Stored records:
--------
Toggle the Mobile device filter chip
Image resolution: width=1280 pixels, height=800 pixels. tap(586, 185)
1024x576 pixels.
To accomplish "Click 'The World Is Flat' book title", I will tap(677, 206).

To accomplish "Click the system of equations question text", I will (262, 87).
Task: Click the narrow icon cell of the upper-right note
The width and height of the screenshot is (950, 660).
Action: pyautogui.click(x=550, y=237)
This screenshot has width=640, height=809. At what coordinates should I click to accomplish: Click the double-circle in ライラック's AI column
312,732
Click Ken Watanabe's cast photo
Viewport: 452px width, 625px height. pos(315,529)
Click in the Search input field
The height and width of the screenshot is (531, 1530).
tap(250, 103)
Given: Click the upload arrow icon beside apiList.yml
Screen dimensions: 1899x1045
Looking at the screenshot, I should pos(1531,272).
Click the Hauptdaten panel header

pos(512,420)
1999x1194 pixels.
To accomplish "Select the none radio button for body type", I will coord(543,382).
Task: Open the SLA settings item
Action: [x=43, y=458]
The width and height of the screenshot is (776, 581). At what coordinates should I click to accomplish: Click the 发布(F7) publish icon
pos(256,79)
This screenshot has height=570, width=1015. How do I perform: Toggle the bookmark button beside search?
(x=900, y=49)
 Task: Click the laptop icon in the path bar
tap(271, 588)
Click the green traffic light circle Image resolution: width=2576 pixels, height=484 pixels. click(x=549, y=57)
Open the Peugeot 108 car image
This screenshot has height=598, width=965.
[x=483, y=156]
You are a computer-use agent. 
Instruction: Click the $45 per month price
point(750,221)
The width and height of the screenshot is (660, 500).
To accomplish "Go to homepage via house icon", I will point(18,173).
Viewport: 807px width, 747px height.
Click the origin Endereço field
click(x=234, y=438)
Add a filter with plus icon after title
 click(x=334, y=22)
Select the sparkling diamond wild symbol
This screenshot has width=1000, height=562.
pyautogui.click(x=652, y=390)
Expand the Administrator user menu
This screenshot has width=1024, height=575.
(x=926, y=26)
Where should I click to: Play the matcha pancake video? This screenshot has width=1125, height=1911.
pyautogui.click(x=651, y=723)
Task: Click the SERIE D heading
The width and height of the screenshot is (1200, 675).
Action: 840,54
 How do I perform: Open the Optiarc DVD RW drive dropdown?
--------
EXERCISE DETAILS:
Please repeat the data in full so that nothing differs from the original.

WRITTEN REPLY:
Toggle the Mobile device filter chip
Image resolution: width=1280 pixels, height=800 pixels. tap(586, 185)
1024x576 pixels.
To accomplish "Click 'The World Is Flat' book title", I will tap(677, 206).

To accomplish "Click the system of equations question text", I will (262, 87).
Task: Click the narrow icon cell of the upper-right note
The width and height of the screenshot is (950, 660).
Action: pyautogui.click(x=550, y=237)
This screenshot has width=640, height=809. At what coordinates should I click to accomplish: Click the double-circle in ライラック's AI column
312,732
Click Ken Watanabe's cast photo
Viewport: 452px width, 625px height. pos(315,529)
Click in the Search input field
The height and width of the screenshot is (531, 1530).
tap(250, 103)
Given: Click the upload arrow icon beside apiList.yml
Screen dimensions: 1899x1045
Looking at the screenshot, I should pos(1531,272).
Click the Hauptdaten panel header

pos(512,420)
1999x1194 pixels.
To accomplish "Select the none radio button for body type", I will coord(543,382).
Task: Open the SLA settings item
Action: [x=43, y=458]
The width and height of the screenshot is (776, 581). At what coordinates should I click to accomplish: Click the 发布(F7) publish icon
pos(256,79)
This screenshot has height=570, width=1015. How do I perform: Toggle the bookmark button beside search?
(x=900, y=49)
 Task: Click the laptop icon in the path bar
tap(271, 588)
Click the green traffic light circle Image resolution: width=2576 pixels, height=484 pixels. click(x=549, y=57)
Open the Peugeot 108 car image
This screenshot has height=598, width=965.
[x=483, y=156]
You are a computer-use agent. 
Instruction: Click the $45 per month price
point(750,221)
The width and height of the screenshot is (660, 500).
To accomplish "Go to homepage via house icon", I will point(18,173).
Viewport: 807px width, 747px height.
Click the origin Endereço field
click(x=234, y=438)
Add a filter with plus icon after title
 click(x=334, y=22)
Select the sparkling diamond wild symbol
This screenshot has width=1000, height=562.
pyautogui.click(x=652, y=390)
Expand the Administrator user menu
This screenshot has width=1024, height=575.
(x=926, y=26)
Where should I click to: Play the matcha pancake video? This screenshot has width=1125, height=1911.
pyautogui.click(x=651, y=723)
Task: Click the SERIE D heading
The width and height of the screenshot is (1200, 675).
Action: 840,54
 How do I perform: Open the Optiarc DVD RW drive dropdown?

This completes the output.